Kalimat gnomologis Plato di atas mengajarkan kita untuk mencari kawan yang rajin, apalagi kawan hidup yang diharapkan selama-lamanya. “Tidur dipagi hari katanya mewariskan kemiskinan”. Memang saya juga sangat sadar, bahwa orang-orang yang cepat bangun pagi dan bergegas melaksanakan tugas kepada Allah dan tugas duniawi, itu menjadi  idola saya.  Pernah saya dengan K.H. Hasan Abdulah Sahal, salah satu pimpinan Pondok Modern Gontor mengatakan bahwa orang yang cantik itu adalah orang yang bersedia bangun di tengah malam dan berkomunikasi dengan Allah (tahajjud).

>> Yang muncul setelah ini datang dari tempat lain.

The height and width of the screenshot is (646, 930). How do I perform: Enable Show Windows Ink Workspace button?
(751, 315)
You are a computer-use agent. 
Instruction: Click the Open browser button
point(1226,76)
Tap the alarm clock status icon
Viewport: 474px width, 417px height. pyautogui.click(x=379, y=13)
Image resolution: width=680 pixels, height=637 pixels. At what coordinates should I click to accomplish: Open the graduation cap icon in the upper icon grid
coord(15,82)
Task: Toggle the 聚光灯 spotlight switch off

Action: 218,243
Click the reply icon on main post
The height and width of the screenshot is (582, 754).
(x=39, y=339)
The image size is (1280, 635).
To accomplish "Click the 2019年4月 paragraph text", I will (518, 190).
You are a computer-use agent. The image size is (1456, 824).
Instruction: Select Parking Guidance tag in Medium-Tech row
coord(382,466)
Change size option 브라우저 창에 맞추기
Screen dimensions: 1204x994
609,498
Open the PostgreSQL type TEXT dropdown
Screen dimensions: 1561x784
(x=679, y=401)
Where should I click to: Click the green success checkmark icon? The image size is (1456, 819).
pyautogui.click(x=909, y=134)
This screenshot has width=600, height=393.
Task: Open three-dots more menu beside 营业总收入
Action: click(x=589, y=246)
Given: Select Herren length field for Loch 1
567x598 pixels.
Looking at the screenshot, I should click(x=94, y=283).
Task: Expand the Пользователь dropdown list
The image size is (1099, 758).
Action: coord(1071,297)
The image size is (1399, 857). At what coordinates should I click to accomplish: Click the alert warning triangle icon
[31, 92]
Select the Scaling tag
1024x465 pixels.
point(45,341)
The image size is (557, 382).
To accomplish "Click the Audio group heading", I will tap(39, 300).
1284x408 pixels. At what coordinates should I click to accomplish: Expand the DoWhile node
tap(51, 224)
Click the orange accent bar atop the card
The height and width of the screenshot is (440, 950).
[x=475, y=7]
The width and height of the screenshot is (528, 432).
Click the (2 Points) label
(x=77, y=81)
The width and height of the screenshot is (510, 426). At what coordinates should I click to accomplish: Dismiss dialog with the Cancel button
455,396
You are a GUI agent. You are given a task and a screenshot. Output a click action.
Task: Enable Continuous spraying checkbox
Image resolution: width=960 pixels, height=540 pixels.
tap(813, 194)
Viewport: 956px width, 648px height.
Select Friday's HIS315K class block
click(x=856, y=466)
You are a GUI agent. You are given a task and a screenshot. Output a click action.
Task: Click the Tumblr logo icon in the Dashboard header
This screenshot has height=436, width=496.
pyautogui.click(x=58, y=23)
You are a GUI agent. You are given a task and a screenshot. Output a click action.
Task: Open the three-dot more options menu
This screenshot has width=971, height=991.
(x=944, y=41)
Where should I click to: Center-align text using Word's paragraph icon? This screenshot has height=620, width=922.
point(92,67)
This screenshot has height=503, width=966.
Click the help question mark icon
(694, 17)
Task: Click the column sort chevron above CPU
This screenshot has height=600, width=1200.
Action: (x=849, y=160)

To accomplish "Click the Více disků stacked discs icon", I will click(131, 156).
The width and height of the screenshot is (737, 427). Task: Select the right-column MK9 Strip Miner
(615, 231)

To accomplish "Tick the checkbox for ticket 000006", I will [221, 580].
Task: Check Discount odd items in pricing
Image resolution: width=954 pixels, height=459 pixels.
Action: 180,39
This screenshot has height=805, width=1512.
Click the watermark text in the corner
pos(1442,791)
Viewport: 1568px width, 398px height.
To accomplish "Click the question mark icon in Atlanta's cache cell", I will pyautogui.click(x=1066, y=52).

Jika waktu tahajjud saja ia dapatkan, logikanya waktu shubuhnya juga baik. Tetapi fenomenaya, sering saya alami ya Allah, ketika bangun untuk tahajjud, maka menjelang shubuh ngantuk berat. Itu barangkali mesti diatasi. Tidak tepat logika tahajjud yang sunat diikuti, shubuhnya terlamabat. Kalimat hikmat Plato di atas kita tafsirkan dalam kalimat singkat, “Jangan Menikah Dengan Orang Malas!”.